# Work to be completed
Your answer must consist of exactly the lines below, starting with the line with "Viewport: 960px width, 691px height." and going on through the line with "Given: Click the Choose... interfaces button", and nothing else.

# Input for this task
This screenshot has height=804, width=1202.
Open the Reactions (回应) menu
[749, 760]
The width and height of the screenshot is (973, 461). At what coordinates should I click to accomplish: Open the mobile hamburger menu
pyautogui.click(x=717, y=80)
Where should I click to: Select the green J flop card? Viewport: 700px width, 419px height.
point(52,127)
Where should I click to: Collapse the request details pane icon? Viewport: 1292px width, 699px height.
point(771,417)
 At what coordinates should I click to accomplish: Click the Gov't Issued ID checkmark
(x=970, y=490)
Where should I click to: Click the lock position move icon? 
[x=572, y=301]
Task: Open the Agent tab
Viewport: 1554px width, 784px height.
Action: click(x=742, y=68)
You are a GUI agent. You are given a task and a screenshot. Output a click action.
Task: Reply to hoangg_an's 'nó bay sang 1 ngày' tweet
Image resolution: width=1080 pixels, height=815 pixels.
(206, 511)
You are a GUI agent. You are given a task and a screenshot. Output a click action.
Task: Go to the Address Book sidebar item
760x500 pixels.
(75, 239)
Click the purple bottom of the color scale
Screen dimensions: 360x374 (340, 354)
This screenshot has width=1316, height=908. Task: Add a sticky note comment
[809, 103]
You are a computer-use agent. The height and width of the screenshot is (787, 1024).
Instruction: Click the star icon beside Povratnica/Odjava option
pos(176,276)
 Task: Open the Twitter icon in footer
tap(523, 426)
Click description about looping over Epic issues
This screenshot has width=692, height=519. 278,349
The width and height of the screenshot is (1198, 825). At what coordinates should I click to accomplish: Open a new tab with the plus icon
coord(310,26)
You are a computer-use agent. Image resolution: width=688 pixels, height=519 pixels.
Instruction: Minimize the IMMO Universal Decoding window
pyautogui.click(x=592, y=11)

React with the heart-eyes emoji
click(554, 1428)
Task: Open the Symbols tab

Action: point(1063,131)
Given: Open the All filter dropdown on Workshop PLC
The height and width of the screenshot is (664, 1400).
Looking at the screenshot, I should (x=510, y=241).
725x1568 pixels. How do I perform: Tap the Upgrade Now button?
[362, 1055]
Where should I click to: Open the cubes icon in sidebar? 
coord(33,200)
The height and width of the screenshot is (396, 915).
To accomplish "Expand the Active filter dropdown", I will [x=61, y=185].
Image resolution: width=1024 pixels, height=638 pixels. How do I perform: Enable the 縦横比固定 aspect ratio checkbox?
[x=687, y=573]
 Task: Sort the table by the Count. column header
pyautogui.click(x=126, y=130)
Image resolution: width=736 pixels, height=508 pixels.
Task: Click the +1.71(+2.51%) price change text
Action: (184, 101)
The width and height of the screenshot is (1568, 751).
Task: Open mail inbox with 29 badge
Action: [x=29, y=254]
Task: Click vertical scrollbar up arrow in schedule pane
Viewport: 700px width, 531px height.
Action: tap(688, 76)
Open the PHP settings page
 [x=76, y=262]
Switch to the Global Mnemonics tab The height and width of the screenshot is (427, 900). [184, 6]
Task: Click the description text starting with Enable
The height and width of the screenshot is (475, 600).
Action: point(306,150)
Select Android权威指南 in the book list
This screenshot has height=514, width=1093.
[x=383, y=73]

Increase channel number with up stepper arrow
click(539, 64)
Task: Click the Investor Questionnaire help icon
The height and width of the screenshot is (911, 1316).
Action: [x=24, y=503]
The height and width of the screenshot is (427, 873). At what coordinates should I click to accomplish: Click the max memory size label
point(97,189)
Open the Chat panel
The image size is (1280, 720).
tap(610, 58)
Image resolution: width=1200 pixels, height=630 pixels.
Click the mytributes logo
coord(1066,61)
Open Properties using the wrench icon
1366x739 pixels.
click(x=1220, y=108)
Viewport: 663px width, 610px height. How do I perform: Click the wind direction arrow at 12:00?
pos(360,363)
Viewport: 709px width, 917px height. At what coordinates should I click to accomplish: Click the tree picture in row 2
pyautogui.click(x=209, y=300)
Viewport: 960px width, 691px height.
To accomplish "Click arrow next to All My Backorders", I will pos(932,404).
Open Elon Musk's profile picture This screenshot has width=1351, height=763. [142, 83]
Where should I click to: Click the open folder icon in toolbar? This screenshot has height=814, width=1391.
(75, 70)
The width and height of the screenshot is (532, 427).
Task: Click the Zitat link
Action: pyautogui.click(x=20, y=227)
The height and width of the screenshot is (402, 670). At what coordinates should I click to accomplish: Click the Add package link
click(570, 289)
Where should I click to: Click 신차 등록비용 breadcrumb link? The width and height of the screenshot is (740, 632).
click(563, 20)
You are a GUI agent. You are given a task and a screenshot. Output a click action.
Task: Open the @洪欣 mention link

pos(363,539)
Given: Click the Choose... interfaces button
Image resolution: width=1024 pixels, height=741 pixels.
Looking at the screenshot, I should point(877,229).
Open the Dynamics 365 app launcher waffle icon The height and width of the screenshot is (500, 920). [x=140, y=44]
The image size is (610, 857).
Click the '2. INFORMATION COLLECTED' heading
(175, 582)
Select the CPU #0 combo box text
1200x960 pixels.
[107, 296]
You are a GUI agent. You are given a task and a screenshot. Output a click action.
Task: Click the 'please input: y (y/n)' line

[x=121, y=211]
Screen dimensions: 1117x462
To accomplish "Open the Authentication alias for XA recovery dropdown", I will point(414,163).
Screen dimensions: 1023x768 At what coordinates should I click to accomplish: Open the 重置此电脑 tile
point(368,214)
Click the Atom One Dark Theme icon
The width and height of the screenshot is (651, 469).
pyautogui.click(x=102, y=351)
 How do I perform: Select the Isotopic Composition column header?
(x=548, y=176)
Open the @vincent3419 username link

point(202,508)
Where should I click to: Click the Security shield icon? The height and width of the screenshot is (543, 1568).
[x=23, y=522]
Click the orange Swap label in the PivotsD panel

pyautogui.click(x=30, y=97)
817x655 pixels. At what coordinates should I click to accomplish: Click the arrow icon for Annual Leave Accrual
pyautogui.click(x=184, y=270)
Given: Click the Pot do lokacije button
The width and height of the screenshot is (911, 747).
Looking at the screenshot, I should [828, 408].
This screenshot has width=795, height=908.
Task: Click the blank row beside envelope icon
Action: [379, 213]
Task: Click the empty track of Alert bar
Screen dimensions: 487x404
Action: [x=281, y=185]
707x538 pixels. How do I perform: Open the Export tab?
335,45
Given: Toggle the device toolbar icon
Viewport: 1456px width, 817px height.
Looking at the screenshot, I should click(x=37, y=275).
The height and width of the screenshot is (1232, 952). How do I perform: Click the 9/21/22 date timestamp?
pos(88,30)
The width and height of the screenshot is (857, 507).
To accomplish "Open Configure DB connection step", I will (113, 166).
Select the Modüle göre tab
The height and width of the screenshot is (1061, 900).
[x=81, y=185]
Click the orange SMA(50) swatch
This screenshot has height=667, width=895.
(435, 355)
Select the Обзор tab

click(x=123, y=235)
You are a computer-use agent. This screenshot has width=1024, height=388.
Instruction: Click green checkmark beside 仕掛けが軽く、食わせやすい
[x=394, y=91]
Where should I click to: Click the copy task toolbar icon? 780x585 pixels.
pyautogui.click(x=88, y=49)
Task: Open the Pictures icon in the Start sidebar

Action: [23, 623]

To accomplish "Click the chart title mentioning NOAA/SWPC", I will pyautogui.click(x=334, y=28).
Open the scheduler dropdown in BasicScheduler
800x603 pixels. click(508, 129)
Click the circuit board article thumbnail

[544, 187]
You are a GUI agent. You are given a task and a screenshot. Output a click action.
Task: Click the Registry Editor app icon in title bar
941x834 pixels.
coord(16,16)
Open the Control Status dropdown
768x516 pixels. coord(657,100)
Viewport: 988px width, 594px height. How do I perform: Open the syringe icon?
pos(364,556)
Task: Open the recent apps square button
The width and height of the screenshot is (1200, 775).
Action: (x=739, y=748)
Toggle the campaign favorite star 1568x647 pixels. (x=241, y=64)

# Solved problem
Viewport: 960px width, 691px height.
To accomplish "Click arrow next to All My Backorders", I will pos(932,404).
Open Elon Musk's profile picture This screenshot has width=1351, height=763. [142, 83]
Where should I click to: Click the open folder icon in toolbar? This screenshot has height=814, width=1391.
(75, 70)
The width and height of the screenshot is (532, 427).
Task: Click the Zitat link
Action: pyautogui.click(x=20, y=227)
The height and width of the screenshot is (402, 670). At what coordinates should I click to accomplish: Click the Add package link
click(570, 289)
Where should I click to: Click 신차 등록비용 breadcrumb link? The width and height of the screenshot is (740, 632).
click(563, 20)
You are a GUI agent. You are given a task and a screenshot. Output a click action.
Task: Open the @洪欣 mention link

pos(363,539)
Given: Click the Choose... interfaces button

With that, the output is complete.